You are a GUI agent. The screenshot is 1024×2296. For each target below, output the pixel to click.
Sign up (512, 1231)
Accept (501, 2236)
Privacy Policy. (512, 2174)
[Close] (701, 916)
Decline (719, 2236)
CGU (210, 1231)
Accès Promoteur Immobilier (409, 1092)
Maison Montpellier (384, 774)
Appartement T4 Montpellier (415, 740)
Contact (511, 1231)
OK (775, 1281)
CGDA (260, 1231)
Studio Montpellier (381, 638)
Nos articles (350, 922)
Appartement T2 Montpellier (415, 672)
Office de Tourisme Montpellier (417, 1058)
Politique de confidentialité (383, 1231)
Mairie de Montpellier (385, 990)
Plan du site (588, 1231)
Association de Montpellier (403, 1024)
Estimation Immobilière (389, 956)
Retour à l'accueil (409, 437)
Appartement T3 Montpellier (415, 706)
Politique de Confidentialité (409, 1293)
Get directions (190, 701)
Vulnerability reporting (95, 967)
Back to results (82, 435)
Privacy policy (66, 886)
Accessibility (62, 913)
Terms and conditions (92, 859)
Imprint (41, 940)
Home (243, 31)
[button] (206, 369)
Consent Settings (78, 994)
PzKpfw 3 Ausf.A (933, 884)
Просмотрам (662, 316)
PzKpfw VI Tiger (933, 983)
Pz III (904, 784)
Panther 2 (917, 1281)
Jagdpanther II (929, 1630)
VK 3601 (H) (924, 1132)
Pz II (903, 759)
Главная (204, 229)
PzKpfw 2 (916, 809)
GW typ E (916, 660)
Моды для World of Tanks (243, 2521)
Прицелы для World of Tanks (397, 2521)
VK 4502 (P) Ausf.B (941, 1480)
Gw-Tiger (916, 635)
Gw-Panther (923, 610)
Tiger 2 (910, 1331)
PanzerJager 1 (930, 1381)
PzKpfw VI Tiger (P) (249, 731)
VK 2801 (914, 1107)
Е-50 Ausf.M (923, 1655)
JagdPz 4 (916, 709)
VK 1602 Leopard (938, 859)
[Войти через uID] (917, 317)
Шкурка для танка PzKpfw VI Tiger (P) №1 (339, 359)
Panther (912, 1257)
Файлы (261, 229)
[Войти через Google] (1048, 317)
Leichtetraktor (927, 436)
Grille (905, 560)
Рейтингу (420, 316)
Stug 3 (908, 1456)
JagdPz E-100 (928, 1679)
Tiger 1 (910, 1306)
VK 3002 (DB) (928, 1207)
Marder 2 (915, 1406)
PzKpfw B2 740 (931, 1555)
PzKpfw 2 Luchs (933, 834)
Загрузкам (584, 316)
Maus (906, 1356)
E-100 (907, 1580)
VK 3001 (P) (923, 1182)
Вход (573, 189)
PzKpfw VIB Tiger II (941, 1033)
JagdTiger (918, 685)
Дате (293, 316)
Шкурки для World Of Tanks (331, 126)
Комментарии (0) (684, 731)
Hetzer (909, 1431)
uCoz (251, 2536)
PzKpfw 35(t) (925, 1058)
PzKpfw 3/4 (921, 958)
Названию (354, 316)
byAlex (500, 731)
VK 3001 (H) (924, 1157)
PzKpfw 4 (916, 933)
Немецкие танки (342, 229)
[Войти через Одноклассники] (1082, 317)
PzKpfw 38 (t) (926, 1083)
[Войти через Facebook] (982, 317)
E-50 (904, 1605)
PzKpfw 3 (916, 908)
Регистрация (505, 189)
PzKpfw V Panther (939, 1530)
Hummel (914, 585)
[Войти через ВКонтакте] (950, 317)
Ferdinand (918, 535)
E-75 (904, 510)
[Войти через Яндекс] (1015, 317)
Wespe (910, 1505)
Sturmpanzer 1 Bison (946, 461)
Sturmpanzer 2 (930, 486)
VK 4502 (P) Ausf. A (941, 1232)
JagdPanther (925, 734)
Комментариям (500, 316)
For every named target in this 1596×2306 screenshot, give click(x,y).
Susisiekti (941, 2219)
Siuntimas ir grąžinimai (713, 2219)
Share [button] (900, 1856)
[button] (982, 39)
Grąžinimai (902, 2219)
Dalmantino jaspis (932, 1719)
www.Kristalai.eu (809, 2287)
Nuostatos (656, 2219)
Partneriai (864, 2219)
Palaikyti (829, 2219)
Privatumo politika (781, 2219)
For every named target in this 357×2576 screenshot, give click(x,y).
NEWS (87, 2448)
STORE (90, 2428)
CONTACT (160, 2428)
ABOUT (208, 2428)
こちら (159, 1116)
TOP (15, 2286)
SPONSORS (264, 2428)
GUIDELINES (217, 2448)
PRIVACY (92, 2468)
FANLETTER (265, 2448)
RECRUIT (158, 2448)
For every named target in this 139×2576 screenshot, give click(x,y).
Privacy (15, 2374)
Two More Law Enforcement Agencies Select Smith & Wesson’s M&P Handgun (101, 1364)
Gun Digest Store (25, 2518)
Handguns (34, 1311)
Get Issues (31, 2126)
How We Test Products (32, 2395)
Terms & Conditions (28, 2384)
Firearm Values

AIM OF THE EXERCISE: Find the line with "Шкурка для танка" in the material above. Reproduce it and each line after it up to and including the line with "TOP (15, 2286)".

ANSWER TO THE PROBLEM:
Шкурка для танка PzKpfw VI Tiger (P) №1 (339, 359)
Panther (912, 1257)
Файлы (261, 229)
[Войти через Google] (1048, 317)
Leichtetraktor (927, 436)
Grille (905, 560)
Рейтингу (420, 316)
Stug 3 (908, 1456)
JagdPz E-100 (928, 1679)
Tiger 1 (910, 1306)
VK 3002 (DB) (928, 1207)
Marder 2 (915, 1406)
PzKpfw B2 740 (931, 1555)
PzKpfw 2 Luchs (933, 834)
Загрузкам (584, 316)
Maus (906, 1356)
E-100 (907, 1580)
VK 3001 (P) (923, 1182)
Вход (573, 189)
PzKpfw VIB Tiger II (941, 1033)
JagdTiger (918, 685)
Дате (293, 316)
Шкурки для World Of Tanks (331, 126)
Комментарии (0) (684, 731)
Hetzer (909, 1431)
uCoz (251, 2536)
PzKpfw 35(t) (925, 1058)
PzKpfw 3/4 (921, 958)
Названию (354, 316)
byAlex (500, 731)
VK 3001 (H) (924, 1157)
PzKpfw 4 (916, 933)
Немецкие танки (342, 229)
[Войти через Одноклассники] (1082, 317)
PzKpfw 38 (t) (926, 1083)
[Войти через Facebook] (982, 317)
E-50 (904, 1605)
PzKpfw 3 (916, 908)
Регистрация (505, 189)
PzKpfw V Panther (939, 1530)
Hummel (914, 585)
[Войти через ВКонтакте] (950, 317)
Ferdinand (918, 535)
E-75 (904, 510)
[Войти через Яндекс] (1015, 317)
Wespe (910, 1505)
Sturmpanzer 1 Bison (946, 461)
Sturmpanzer 2 (930, 486)
VK 4502 (P) Ausf. A (941, 1232)
JagdPanther (925, 734)
Комментариям (500, 316)
For every named target in this 1596×2306 screenshot, give click(x,y).
Susisiekti (941, 2219)
Siuntimas ir grąžinimai (713, 2219)
Share [button] (900, 1856)
[button] (982, 39)
Grąžinimai (902, 2219)
Dalmantino jaspis (932, 1719)
www.Kristalai.eu (809, 2287)
Nuostatos (656, 2219)
Partneriai (864, 2219)
Palaikyti (829, 2219)
Privatumo politika (781, 2219)
For every named target in this 357×2576 screenshot, give click(x,y).
NEWS (87, 2448)
STORE (90, 2428)
CONTACT (160, 2428)
ABOUT (208, 2428)
こちら (159, 1116)
TOP (15, 2286)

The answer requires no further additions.